River Pollution


According to a new report by the House of Lords, significant infrastructure spending will be required to halt the dumping of sewage into rivers and oceans, and water bills will likely rise as a result.

Storm overflows are intended to discharge raw sewage only in emergencies during heavy rainfall, but they are being used too often, according to the government. The report claims that the system “relies on releasing polluted water” and blames successive governments, water companies, and regulator Ofwat. The Victorian-designed and constructed sewage system has not received enough investment in drains and treatment plants to handle a growing population and more intense storms, resulting in regular raw sewage discharge into rivers and beaches.

Lord Cromwell, a member of the House of Lords Industry and Regulators Committee, which published the report, said that for decades, the emphasis had been on providing cheap, high-quality water to the population, with little focus on environmental objectives. A separate waste water system that separates rainwater and waste water is widely viewed as the solution, but estimates for its cost range from tens of billions to hundreds of billions of pounds over several decades.

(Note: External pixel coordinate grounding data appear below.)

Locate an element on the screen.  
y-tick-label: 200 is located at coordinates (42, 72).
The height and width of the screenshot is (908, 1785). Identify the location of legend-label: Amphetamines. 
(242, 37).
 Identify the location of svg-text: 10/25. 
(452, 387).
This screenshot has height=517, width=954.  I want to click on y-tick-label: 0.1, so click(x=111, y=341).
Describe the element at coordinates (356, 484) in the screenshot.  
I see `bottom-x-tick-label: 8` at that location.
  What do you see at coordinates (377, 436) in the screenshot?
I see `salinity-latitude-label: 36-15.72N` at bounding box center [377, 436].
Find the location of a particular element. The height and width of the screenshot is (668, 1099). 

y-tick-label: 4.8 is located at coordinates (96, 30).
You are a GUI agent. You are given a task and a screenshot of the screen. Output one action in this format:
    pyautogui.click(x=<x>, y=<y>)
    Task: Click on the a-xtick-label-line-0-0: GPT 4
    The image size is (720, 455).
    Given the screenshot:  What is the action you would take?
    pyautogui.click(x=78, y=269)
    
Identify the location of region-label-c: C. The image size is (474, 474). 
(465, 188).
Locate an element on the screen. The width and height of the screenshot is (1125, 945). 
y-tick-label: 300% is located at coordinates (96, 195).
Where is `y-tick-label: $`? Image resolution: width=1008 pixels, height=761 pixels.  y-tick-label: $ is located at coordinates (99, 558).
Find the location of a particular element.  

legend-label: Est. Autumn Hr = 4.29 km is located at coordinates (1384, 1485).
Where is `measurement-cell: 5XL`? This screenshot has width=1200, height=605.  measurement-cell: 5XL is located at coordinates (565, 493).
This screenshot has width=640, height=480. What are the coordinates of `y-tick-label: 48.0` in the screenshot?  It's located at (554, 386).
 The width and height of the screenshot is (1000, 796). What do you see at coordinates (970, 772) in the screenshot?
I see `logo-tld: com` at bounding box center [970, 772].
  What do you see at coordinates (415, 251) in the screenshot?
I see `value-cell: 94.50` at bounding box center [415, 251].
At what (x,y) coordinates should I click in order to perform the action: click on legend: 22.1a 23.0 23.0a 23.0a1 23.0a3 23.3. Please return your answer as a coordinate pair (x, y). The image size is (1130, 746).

The Lords report states that the government’s Storm Overflows Discharge Reduction Plan will compel water companies to invest £56bn over the next 25 years, a cost that will almost certainly be passed on to customers. The report states that there will need to be a “social tariff” for those unable to pay the higher rates. However, it does not indicate how much water bills may rise.

Defra called the £56bn plan the “largest infrastructure programme” in the history of water companies. The Lords report also called for greater transparency from water companies, stating that despite growing public awareness, companies do not have to provide comprehensive information on what, when, and how much they release. In a statement, Ofwat welcomed the report, stating that it would work to hold water companies accountable and was currently investigating six companies.

Higher water bills are likely to raise concerns about the profits made by water companies and the salaries of their executives. Ofwat recently urged water firms to “take into account” environmental performance when determining dividend payments. The report suggests that water company bosses should not receive large bonuses while their companies pollute, and it calls for “greater individual accountability (at water companies) and sanctions for egregious environmental crimes.”

In response to a request for comment, Water UK, a trade association, welcomed the committee’s call for the government to give Ofwat guidance on the increased level of investment required to improve environmental and water security but made no comment on executive pay.